_Brief_: Go line by line through the data below and work out how many lines contain "computer"; the answer is that number alone.

------------------------------

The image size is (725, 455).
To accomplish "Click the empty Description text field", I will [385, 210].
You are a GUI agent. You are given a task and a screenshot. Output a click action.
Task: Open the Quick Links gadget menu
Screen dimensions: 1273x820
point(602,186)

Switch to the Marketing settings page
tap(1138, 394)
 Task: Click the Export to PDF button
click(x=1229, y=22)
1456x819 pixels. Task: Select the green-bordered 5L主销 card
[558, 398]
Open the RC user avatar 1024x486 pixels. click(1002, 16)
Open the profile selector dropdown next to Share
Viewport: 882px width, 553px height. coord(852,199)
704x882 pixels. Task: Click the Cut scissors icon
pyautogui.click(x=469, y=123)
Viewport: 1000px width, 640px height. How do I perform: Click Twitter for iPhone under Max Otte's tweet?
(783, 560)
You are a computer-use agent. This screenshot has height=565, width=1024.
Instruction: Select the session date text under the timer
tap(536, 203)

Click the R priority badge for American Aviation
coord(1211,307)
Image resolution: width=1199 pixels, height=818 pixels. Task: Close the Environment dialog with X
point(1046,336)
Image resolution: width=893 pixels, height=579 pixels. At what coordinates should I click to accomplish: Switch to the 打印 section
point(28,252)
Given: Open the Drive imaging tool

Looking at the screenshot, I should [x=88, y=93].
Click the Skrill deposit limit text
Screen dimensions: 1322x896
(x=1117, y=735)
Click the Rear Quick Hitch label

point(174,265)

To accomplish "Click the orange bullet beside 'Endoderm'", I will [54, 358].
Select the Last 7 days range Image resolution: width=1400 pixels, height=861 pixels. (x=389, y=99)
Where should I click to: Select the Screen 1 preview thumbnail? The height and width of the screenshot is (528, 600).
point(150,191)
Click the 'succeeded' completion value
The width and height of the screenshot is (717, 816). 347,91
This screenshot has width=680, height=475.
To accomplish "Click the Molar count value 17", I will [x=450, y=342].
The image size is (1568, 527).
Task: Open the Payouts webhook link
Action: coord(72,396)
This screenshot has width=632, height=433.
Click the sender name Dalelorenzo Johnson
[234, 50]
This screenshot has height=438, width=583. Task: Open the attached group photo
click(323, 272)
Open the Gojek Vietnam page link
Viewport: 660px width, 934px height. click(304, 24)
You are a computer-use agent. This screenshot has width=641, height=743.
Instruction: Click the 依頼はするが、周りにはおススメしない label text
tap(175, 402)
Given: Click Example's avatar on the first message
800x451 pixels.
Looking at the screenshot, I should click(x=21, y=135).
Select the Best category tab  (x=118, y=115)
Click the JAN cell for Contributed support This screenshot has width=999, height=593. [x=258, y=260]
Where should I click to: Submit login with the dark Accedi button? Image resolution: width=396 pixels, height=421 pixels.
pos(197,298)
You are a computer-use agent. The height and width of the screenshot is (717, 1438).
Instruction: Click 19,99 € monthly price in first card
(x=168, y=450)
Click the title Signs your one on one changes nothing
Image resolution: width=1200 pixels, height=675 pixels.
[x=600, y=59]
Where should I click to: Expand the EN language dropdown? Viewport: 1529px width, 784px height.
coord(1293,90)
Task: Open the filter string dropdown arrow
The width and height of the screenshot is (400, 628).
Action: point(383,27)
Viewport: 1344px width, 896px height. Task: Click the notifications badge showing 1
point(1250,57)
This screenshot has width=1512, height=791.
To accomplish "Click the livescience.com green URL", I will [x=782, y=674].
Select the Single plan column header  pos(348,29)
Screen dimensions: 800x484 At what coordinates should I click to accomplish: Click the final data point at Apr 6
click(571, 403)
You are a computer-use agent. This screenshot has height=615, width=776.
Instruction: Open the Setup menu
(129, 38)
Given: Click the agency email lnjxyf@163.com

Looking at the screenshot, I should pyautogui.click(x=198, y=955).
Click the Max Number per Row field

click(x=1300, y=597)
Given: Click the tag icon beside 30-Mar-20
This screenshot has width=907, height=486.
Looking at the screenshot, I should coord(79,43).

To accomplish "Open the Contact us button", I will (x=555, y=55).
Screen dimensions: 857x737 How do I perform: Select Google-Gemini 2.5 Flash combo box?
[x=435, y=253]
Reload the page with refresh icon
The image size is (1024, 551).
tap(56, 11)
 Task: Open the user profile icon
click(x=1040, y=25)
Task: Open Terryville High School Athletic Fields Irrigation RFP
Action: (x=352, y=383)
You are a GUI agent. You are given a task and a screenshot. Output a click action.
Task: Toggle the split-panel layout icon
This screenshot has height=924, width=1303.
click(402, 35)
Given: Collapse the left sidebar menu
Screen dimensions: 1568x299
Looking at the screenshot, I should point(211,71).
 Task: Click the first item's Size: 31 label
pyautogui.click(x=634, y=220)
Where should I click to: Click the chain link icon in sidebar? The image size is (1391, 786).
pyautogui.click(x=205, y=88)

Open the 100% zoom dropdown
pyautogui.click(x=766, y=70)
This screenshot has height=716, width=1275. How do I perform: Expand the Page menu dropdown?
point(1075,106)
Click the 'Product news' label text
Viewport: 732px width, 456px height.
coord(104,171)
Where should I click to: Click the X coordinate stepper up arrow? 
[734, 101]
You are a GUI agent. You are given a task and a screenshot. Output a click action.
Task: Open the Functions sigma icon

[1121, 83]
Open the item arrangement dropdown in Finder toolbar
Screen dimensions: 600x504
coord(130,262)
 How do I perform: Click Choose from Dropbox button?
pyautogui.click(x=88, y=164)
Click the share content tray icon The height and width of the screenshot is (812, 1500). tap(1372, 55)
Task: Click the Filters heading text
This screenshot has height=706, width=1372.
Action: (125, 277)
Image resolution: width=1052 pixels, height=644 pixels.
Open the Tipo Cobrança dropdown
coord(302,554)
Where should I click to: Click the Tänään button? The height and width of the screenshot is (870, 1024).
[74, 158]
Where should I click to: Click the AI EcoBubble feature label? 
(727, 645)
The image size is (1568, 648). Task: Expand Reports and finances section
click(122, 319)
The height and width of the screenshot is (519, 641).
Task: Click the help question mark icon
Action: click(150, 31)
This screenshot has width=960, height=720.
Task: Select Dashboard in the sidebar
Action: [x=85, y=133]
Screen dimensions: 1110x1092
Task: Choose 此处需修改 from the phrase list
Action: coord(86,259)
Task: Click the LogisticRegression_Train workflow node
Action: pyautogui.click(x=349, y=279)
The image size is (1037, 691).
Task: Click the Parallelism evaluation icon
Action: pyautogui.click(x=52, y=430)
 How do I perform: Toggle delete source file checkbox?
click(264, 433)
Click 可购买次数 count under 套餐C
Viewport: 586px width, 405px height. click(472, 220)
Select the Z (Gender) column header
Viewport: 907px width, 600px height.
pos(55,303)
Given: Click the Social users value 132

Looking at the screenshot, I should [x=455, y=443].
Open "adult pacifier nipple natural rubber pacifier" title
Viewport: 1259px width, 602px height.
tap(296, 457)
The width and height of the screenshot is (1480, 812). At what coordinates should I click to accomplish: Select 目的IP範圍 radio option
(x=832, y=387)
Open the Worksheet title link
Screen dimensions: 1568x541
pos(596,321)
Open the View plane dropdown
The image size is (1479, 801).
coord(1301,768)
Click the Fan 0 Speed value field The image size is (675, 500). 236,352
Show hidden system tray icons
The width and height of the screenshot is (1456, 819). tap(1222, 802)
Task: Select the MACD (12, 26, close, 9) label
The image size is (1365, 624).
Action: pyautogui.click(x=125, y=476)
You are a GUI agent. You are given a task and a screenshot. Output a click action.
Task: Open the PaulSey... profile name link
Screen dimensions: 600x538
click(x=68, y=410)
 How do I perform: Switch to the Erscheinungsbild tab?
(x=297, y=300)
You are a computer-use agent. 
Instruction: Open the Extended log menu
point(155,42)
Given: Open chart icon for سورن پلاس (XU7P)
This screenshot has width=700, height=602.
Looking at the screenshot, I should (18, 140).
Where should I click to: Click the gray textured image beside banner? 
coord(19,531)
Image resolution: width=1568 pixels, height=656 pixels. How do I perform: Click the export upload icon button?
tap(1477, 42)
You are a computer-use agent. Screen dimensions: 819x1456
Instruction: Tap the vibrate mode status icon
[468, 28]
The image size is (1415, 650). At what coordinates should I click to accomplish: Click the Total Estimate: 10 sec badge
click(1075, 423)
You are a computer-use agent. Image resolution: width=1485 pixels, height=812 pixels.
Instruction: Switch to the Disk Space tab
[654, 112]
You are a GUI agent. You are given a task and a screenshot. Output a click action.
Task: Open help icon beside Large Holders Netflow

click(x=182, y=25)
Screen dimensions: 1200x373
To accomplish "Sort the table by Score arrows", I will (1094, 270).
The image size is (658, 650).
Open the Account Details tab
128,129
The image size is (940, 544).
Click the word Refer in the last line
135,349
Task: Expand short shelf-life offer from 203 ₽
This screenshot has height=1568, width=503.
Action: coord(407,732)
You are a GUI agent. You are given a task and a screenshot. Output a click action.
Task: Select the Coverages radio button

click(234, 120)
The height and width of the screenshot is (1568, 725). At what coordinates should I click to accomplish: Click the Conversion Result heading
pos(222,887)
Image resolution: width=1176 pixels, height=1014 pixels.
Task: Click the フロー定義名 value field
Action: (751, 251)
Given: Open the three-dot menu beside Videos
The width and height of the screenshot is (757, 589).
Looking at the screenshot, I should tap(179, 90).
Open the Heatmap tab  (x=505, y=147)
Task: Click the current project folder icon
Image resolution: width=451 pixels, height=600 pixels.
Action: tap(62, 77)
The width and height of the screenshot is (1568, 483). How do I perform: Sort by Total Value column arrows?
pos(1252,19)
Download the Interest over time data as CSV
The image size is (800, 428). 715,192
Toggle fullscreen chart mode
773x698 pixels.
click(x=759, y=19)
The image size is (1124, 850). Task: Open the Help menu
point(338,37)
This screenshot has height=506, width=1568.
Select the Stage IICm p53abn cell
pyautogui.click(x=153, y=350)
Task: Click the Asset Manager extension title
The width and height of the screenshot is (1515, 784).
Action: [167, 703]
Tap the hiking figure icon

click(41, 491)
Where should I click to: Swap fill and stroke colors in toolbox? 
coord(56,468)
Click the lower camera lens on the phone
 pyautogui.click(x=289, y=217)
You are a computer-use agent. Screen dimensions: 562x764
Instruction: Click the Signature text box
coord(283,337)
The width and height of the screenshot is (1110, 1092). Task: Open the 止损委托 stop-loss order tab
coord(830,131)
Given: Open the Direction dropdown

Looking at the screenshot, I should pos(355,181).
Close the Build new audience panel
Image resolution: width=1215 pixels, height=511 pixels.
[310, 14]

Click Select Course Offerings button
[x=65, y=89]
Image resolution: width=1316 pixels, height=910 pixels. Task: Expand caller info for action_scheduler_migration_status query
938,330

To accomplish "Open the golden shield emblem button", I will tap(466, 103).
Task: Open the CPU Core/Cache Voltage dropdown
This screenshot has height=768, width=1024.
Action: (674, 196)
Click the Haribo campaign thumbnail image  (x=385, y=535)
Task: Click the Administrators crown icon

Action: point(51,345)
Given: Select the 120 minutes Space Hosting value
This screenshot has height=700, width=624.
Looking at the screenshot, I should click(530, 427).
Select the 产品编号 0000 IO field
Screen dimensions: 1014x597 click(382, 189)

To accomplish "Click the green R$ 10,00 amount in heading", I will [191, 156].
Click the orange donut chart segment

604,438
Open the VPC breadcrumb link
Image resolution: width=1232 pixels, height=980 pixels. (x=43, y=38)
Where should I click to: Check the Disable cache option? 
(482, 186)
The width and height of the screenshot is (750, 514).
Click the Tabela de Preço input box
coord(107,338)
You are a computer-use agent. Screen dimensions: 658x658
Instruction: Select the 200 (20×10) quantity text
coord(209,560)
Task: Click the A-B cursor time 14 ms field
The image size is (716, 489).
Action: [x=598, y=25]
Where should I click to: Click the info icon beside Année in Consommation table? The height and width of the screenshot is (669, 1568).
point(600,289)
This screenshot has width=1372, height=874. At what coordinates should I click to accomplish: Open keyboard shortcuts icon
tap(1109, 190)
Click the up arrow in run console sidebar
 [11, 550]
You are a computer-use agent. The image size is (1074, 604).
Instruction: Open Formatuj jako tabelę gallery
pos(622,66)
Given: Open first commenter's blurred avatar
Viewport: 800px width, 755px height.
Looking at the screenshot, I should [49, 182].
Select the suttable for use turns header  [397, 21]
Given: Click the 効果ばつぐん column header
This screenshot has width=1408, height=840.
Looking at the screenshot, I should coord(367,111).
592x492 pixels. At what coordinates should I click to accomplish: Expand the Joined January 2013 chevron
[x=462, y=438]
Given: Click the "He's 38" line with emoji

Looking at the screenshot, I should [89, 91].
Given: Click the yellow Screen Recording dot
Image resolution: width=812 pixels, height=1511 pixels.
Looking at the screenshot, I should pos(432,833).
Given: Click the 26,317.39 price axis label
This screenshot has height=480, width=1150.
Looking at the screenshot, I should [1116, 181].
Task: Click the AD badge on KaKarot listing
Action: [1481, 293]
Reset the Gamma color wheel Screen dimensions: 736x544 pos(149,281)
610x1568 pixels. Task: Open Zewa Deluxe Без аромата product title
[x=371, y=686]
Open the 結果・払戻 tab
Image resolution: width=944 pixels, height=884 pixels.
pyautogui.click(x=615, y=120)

------------------------------

_Exercise output_: 10